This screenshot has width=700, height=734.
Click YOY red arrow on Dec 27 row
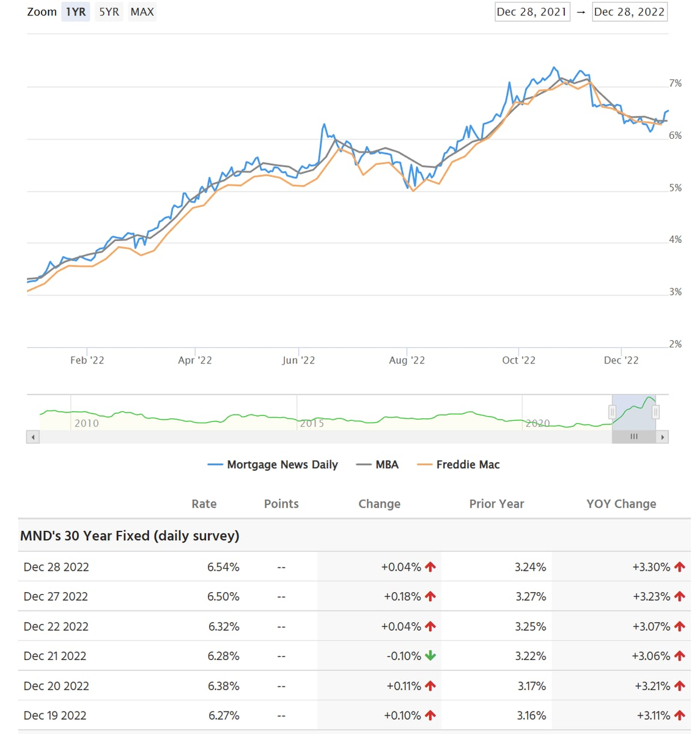(x=679, y=596)
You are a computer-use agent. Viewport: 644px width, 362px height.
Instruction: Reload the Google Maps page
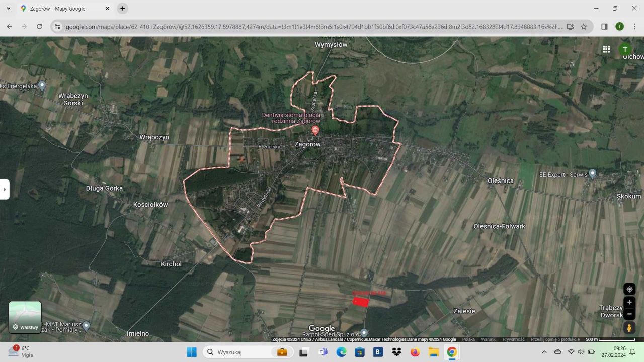(x=39, y=27)
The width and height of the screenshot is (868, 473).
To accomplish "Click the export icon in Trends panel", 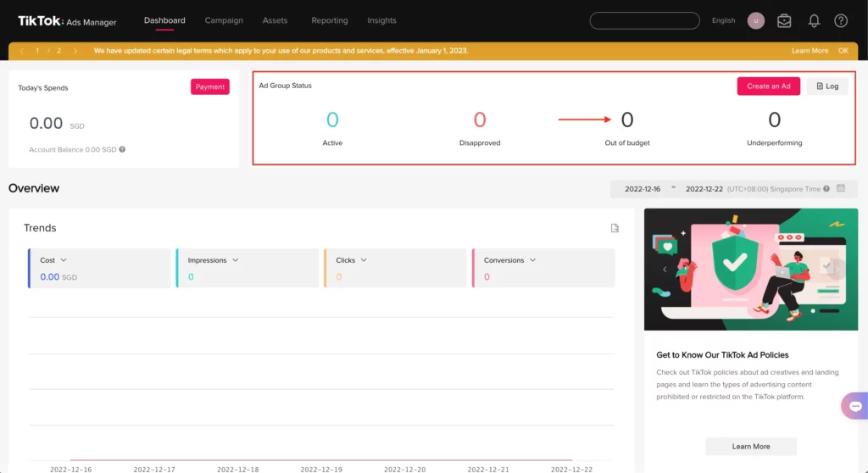I will [615, 228].
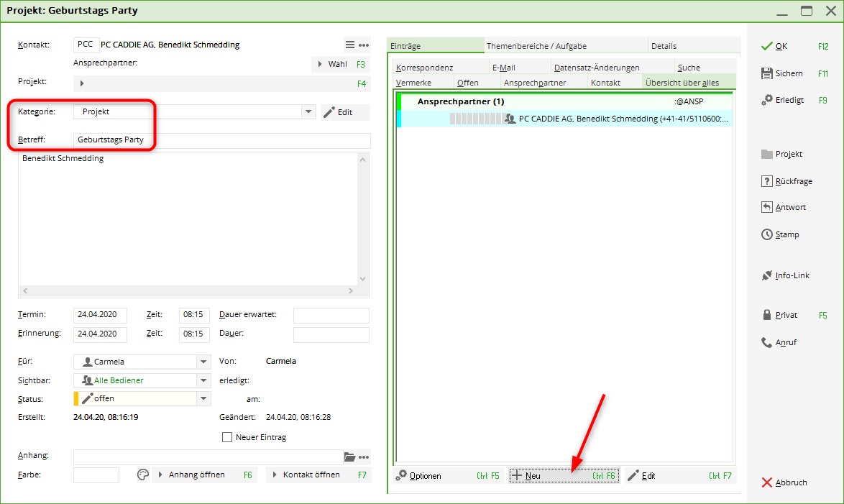Open the Korrespondenz tab
The image size is (844, 504).
click(x=424, y=68)
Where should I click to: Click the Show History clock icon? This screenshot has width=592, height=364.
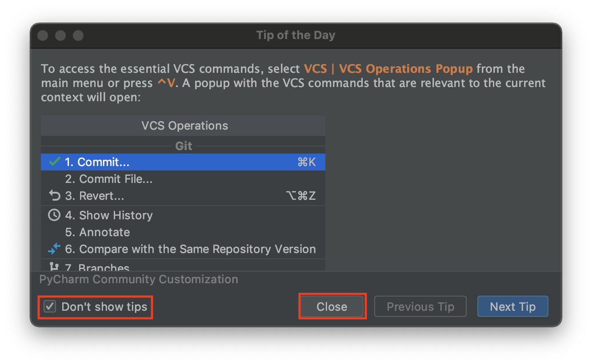point(54,215)
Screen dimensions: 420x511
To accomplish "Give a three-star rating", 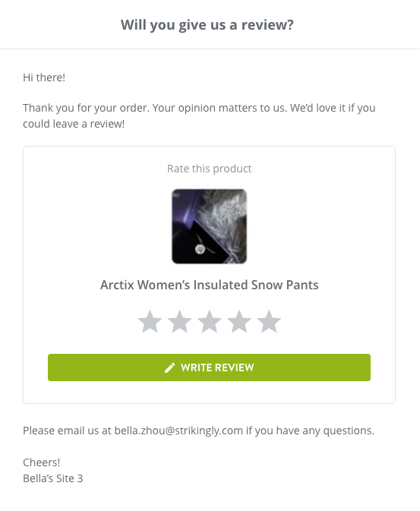I will coord(210,321).
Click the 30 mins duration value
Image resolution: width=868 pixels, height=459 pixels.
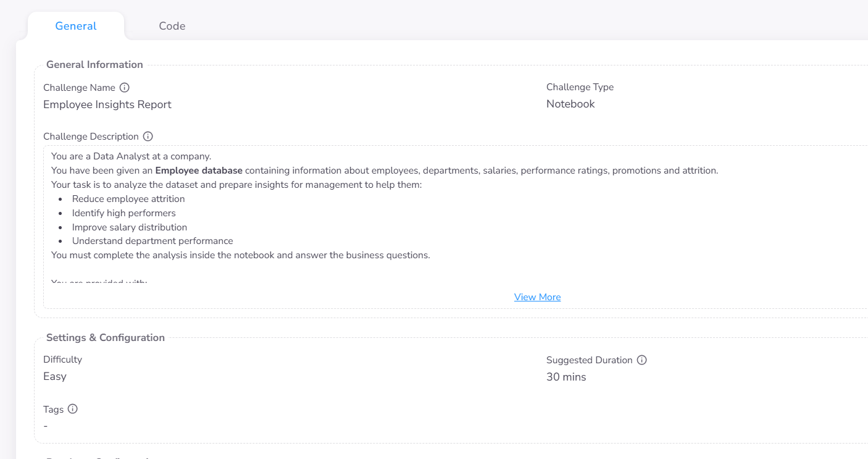pos(566,377)
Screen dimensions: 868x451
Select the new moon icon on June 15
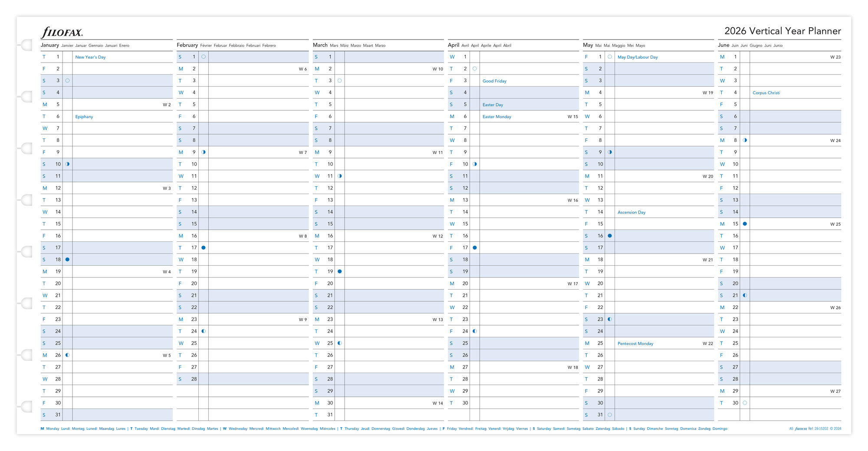click(x=745, y=224)
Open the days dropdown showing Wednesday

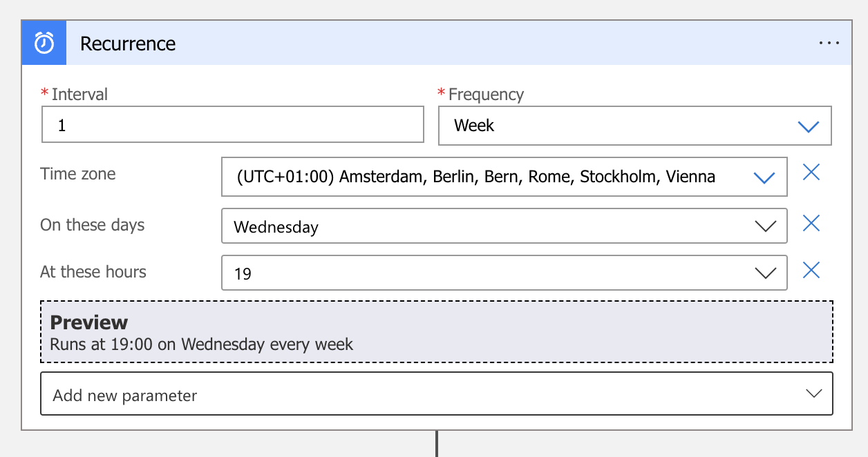click(x=484, y=226)
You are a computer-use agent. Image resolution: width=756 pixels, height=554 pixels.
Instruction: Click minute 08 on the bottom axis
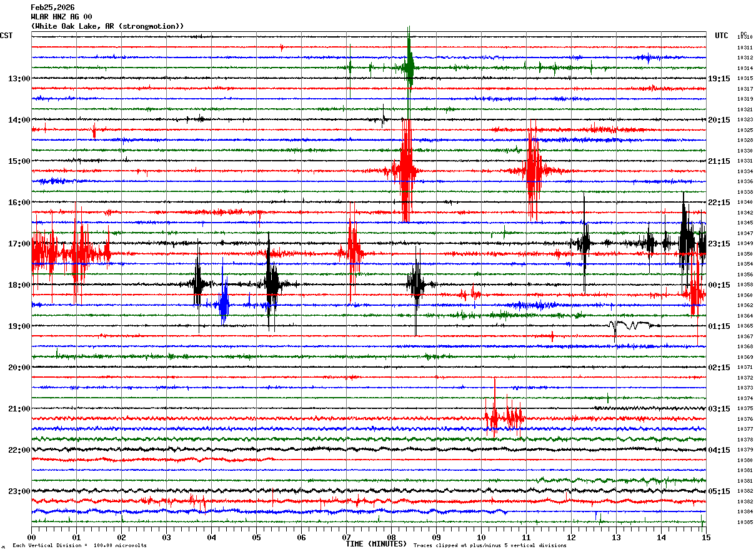(x=392, y=537)
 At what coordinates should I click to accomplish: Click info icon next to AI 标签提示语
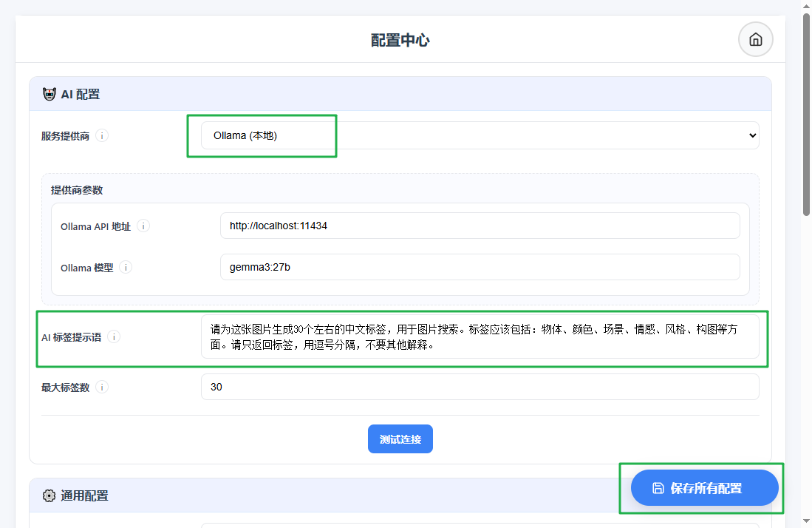(x=114, y=337)
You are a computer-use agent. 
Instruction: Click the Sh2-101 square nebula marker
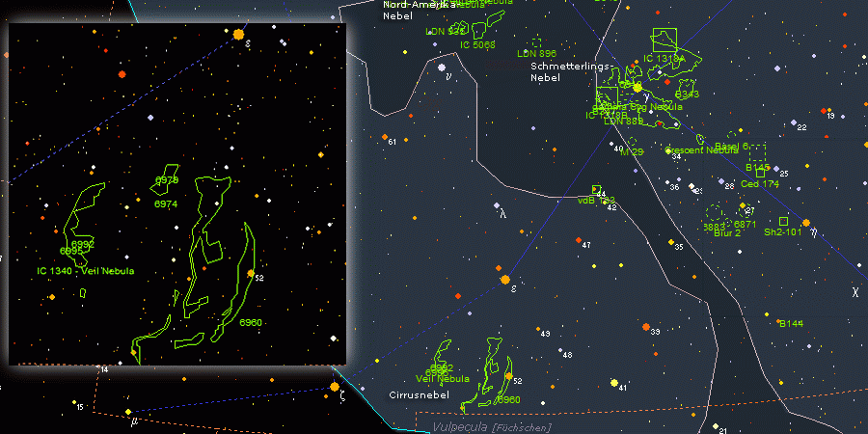(x=782, y=221)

——

● **Exercise objective**
Please state how many lines of the listing above hold "computer", giving the number and nothing else.

● **Result of this exercise**
3